Available data |
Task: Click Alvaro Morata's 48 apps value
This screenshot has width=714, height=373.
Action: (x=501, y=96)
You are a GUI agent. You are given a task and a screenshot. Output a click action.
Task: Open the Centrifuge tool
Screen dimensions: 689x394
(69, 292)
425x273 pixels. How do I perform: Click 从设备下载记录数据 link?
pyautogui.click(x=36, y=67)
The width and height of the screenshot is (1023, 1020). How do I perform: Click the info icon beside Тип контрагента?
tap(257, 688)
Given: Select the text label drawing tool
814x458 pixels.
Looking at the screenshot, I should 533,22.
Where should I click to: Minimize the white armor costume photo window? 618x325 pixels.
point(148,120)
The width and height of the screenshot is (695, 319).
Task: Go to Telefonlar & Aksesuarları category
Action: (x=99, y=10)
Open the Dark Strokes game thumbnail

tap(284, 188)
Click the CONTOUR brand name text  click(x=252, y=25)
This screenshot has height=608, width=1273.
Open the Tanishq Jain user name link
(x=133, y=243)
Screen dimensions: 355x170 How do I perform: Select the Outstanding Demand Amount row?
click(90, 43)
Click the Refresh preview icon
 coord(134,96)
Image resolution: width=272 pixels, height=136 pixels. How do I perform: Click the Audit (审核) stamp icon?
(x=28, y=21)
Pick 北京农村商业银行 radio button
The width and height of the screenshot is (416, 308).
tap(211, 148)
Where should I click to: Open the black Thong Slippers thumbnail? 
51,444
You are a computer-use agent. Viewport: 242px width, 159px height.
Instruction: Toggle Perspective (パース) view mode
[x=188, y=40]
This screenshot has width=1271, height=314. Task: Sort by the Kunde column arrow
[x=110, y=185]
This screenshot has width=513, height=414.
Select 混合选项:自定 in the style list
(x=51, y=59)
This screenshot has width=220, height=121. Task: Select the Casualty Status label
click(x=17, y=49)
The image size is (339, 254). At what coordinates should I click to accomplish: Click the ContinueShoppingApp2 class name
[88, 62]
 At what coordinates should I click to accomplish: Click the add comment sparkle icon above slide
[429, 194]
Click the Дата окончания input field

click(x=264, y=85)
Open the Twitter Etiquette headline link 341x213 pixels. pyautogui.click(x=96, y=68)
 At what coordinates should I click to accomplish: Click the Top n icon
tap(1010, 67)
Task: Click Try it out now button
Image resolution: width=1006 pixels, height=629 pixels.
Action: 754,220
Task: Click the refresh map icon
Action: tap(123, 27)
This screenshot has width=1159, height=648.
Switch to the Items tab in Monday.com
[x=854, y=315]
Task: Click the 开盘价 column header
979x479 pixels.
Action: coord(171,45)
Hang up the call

Work request | How many lines in the listing contain the word "agent"? Answer with the count and nothing else.

Solution to this exercise | 2